I posted this problem on RCGROUPS but on further investigation I a think my problem is in some setup I missed in mission planner.

I have a new X6 based on Pixhawk. The salient features are:
- Tarot 5008 motors
- 1855 CF props
- Pixhawk 
- Multi-pal 40A OPTO ESC

I was getting a Motor imbalance warning in flight that appeared to be getting worse.

       Test: Motor Balance = FAIL - Motor channel averages = [1380, 1586, 1353, 1580, 1371, 1598]
       Average motor output = 1478
       Difference between min and max motor averages = 245

Following a suggestion I tested the setup in the lab. No motors, ARM, spin up for a bit and then checked the logs.

I found an RCOUT mismatch. I re-calibrated the ESCs using all 3 methods in the Wicki and tested each time. I got different but not better results.

My channel 3 RCIN is well behaved and looks as it should but the 6 RCOUTS are all different by quite a bit.

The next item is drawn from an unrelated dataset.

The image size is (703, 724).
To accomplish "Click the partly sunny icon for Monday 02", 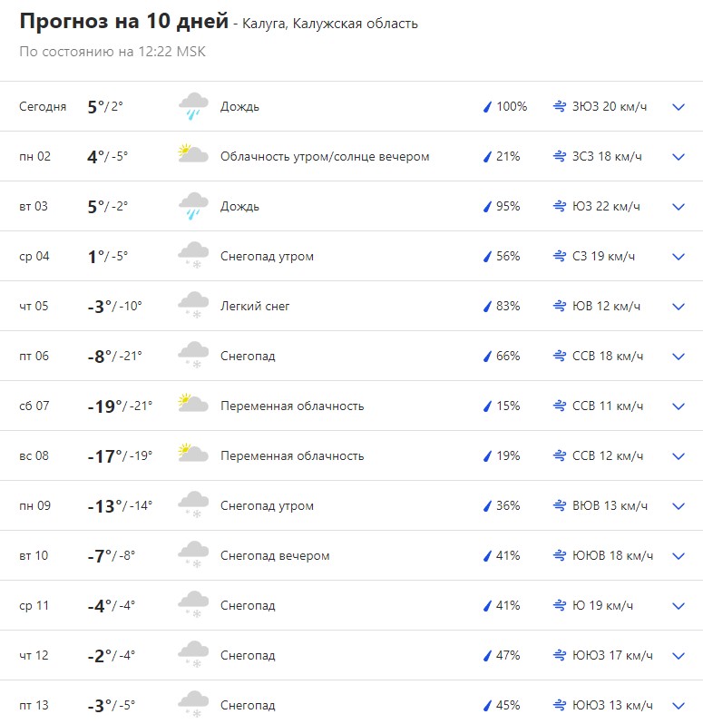I will pos(193,156).
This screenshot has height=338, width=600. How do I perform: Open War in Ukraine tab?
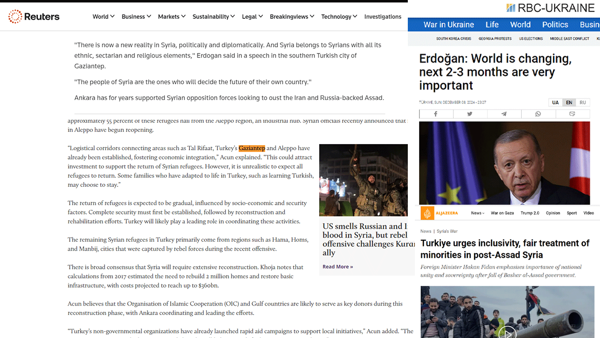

Since this is "static" i.e. not flying am I right in thinking that the Pixahwk has no feedback from the ESC and motors and is open loop. Should it not just send RCOUT that equals RCIN?

ESC callibration spins the motor based on RCOUT and calibration but I am not measuring motor speed just Pixhawk output.

This bird flies OK but I think pixhawk is making all the adjustments

As usual, I assume I missed something fundamental. The attached graph is from a lab test with no props.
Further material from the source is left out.